YARGITAY 3. HUKUK DAİRESİ

E. 2013/1065 K. 2013/2874 T. 25.2.2013

DAVA: Taraflar arasında görülen vasiyetnamenin yerine getirilmesi davasının yapılan muhakemesi sonunda mahalli mahkemece verilen hüküm davacı vekili tarafından temyiz edilmiştir.

Temyiz isteminin süresi içinde olduğu anlaşıldıktan sonra dosyadaki bütün kağıtlar okunup gereği düşünüldü:

KARAR: Davacı vekili dilekçesinde; mirasbırakan Ümmi tarafından düzenlenen 04.07.1997 tarihli vasiyetname ile müvekkili lehine belirli mal vasiyet edildiğini ileri sürerek; vasiyetnamenin yerine getirilmesini ve vasiyet edilen taşınmazın müvekkili adına tapuya tesciline karar verilmesini talep etmiştir.

Davalılar vekili cevap dilekçesinde; müvekkillerinin, mirasbırakan Ümmi tarafından düzenlenen 04.07.1997 tarihli vasiyetnamenin iptali, olmadığı takdirde tenkisi istemi ile davacı aleyhine Sakarya 1. Asliye Hukuk Mahkemesinde 2010/334 Esas sayılı dosya ile dava açtıklarını, bu dava sonuçlanmadan vasiyetnamenin yerine getirilmesi istemi ile dava açılmasının hukuka ve kanuna aykırı olduğunu, bu nedenle derdestlik itirazında bulunduklarını savunarak; davanın reddini dilemiştir.

Mahkemece; davacı tarafından açılan vasiyetnamenin yerine getirilmesi davası ile davalılar tarafından açılmış bulunan vasiyetnamenin iptali davasının birbirinin aynı olduğu gerekçe gösterilerek, davanın derdestlik nedeniyle reddine karar verilmiş; hüküm, davacı vekili tarafından temyiz edilmiştir.

Bilindiği gibi, bir davanın derdest olması demek, davanın görülmekte olmasıdır. Derdest ( görülmekte ) olan dava, yeniden ( tekrar ) açılamaz.
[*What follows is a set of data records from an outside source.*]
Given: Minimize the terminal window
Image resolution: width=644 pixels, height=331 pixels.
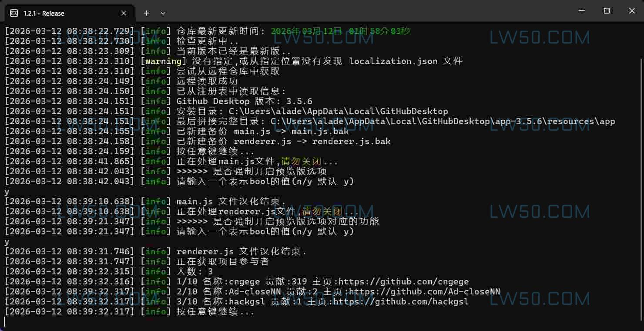Looking at the screenshot, I should click(581, 10).
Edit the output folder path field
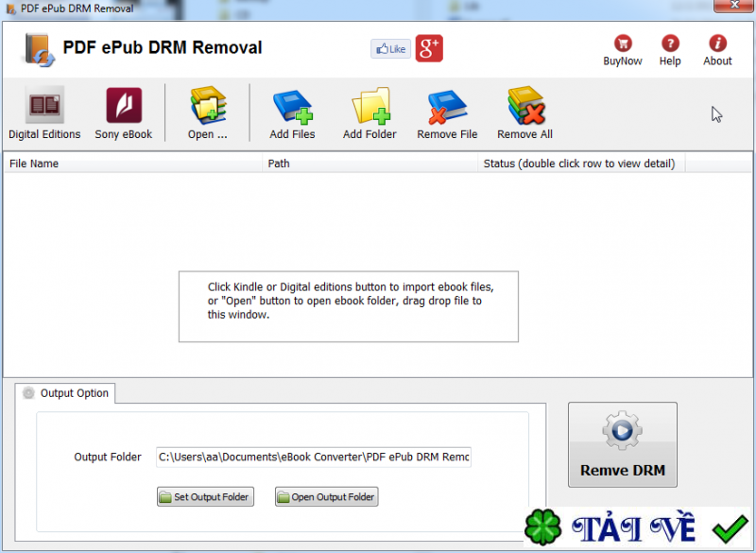 (x=314, y=457)
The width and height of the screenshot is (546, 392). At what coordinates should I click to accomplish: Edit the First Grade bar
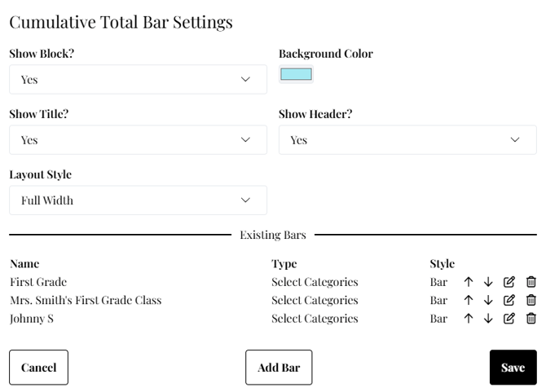pyautogui.click(x=509, y=282)
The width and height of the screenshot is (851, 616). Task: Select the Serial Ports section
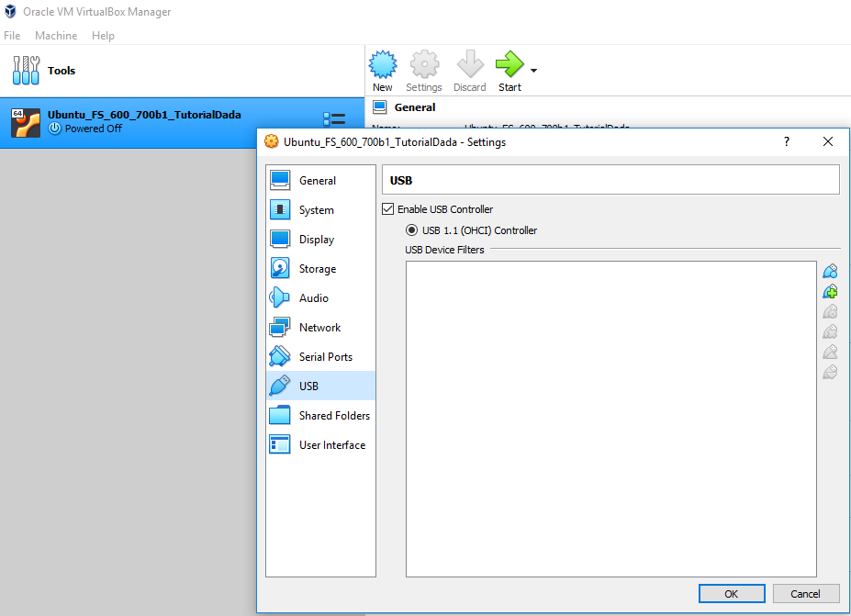pyautogui.click(x=325, y=357)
Zira, davacının aynı davayı yeniden açmasında korunmaya değer bir hukuki yararı yoktur.

Buna rağmen, aynı dava yeniden açılırsa, bu yeni ( ikinci ) davada bu husus re’sen veya talep üzerine dikkate alınır ve yeni dava, dava şartı yokluğundan esasa girilmeksizin reddedilir. ( HMK. md. 114/1-1, 115 )

Bir davanın derdestlik nedeniyle dava şartı yokluğundan reddedilebilmesi için; aynı davanın iki kere açılmış olması, birinci davanın görülmekte ( derdest ) olması, birinci dava ile ikinci davanın aynı dava ( tarafların, davanın konusunun ve dava sebebinin aynı ) olması gerekmektedir.

Bu açıklamalardan sonra somut olaya dönüldüğünde; temyize konu edilen dava TMK.nın 600. maddesi uyarınca açılmış belirli mal vasiyetinin yerine getirilmesi istemine ilişkin olup, vasiyet alacaklısı olan davacı bu dava ile vasiyetnameden doğan kişisel hakkını yasal mirasçı olan davalılardan talep etmektedir.

Derdest olduğu iddia edilen dava ise; TMK.nın 557. maddesi uyarınca ehliyetsizlik, irade sakatlığı ve şekil eksikliği nedenleri ile belirli mal vasiyetinin iptali, bu istemin kabul edilmemesi halinde ise saklı payları zedelediği ileri sürülen mirasbırakana ait belirli mal vasiyetinin ( teberru ) yasal sınıra çekilmesini amaçlayan tenkis ( indirim ) istemlerine ilişkindir.

Görüldüğü üzere; temyize konu dava ile derdest olduğu iddia edilen ( ilk ) davanın konuları ve dava sebepleri aynı değildir. Ne var ki vasiyetnamenin iptali davasının sonucunda verilecek hüküm, vasiyetnamenin yerine getirilmesine ilişkin bu davanın sonucunu etkileyecek niteliktedir.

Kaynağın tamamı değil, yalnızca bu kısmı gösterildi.